Susan Clark ’12—Exploring the beauty of physics

News & Spotlights | March 28, 2019

“I found physics at Carolina,” says Susan Clark ’12, Hubble Fellow at the Institute for Advanced Study in Princeton. “In fact, my family made fun of me for a long time because when I took physics in high school, I absolutely hated it.

“I’ve always loved science, but that topic didn’t really grab me until I was at UNC.”

In fact, Susan had trouble choosing a major.

“I bounced around a bunch of different things,” she says. “I loved writing and considered an English major. I loved biology. I took a lot of classes the first two years, and then fell in love with physics.”

Susan on a recent trip to the Arecibo Observatory in Puerto Rico

Susan says that her exposure to the basics of physics in high school didn’t capture the full mathematical beauty of the subject.

“It’s frustrating that people’s first introduction to the subject is very formulaic,” she says. “Physics and math are absolutely beautiful subjects, but the way we teach it, you have to get really far to see that.”

Today, Susan’s specialty is astrophysics.

“Obviously the coolest thing to study in physics is space,” she laughs. After landing an undergraduate research position in an astrophysics lab at UNC, Susan was hooked.

But there was one thing that frustrated her about the field. She didn’t see many people in her classes who looked like her. So she and the only two other women in her cohort started a Women in Physics club in order to better support each other through the emotional challenge of being a minority in the field.

“We talk about trying to get more women through the door, but the data show there’s not a lack of inspiration or excitement about science in general—it’s the support and the feeling of belonging once you’re there that really erodes at every level. Late elementary school is when women start to feel the discriminatory brunt of not belonging,” Susan explains. “We falsely equate scientific rigor with some aspects of traditional masculinity. That’s not a comfortable environment to be yourself in, if you don’t fit this specific mold. That’s our challenge—something that, no matter who you are, you can tackle in different ways to make science and the community of scientists more inclusive and therefore better. Science, by nature, is the best when you have the most diverse perspectives thinking about a problem in different ways.”

Supported by the women she’d brought together at Carolina, Susan earned her bachelor’s degree in physics and went on to earn a PhD in astrophysics from Columbia.

“The main focus of my research is on the interstellar medium, which is our name for the stuff between the stars,” she says. Her subspecialty is interstellar magnetic fields: the magnetic force that permeates our entire galaxy.

“The earth has a magnetic field that turns the needle on your compass,” Susan says. “And the whole galaxy has a unique magnetic field. We know it’s there through various observations, but we really don’t know anything else about it. It’s a difficult thing to observe and a difficult thing to simulate computationally.”

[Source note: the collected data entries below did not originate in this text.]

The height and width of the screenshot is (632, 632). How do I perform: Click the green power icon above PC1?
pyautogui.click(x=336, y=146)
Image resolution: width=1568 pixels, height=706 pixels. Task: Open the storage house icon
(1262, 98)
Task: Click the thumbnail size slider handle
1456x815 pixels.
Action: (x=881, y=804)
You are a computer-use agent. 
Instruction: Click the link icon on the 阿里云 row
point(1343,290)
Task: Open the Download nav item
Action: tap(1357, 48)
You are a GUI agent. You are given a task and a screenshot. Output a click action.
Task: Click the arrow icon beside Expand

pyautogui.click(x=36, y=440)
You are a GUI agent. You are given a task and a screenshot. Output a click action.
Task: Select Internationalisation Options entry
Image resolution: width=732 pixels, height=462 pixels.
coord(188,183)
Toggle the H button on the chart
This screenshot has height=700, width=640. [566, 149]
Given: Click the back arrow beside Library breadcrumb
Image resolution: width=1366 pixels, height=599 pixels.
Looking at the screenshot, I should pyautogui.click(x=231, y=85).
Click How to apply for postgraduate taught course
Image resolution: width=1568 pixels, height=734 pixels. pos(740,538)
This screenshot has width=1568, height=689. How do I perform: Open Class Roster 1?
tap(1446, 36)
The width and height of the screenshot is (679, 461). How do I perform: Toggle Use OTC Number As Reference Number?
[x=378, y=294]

Susan’s research seeks insights about the origin of the galactic magnetic field, its overall structure, and its role in processes like star formation and the evolution of galaxies. Those unanswered questions are what drew her to this subject.

“We are starting to have the tools to answer these questions, but there’s so much unknown, so much to explore.”

She says much of her days is spent writing computer code. She works with large data sets from giant telescopes.

“It’s a lot of scribbling math on my chalkboard or on random scraps of paper,” she laughs. “But also a lot of talking to people—people I’m collaborating on different projects with, or students that I’m advising.”

She says she would love to go to space someday, but her more terrestrial goals involve a professorship. Susan’s current research position doesn’t involve teaching, so she’s been gaining experience by volunteer teaching college-level astrophysics courses at a local state prison.

“It’s a real privilege to teach students who have chosen to be there in the classroom,” she says. “The students taking these courses are incredibly motivated, not just to do well and make good grades, but to learn.”

No matter where her work takes her, Susan remembers that Carolina is where it all started. She recently visited campus to serve as a member of the Morehead-Cain Central Selection Committee during Final Selection Weekend, and was happy to see that her Carolina Women in Physics group is still going strong.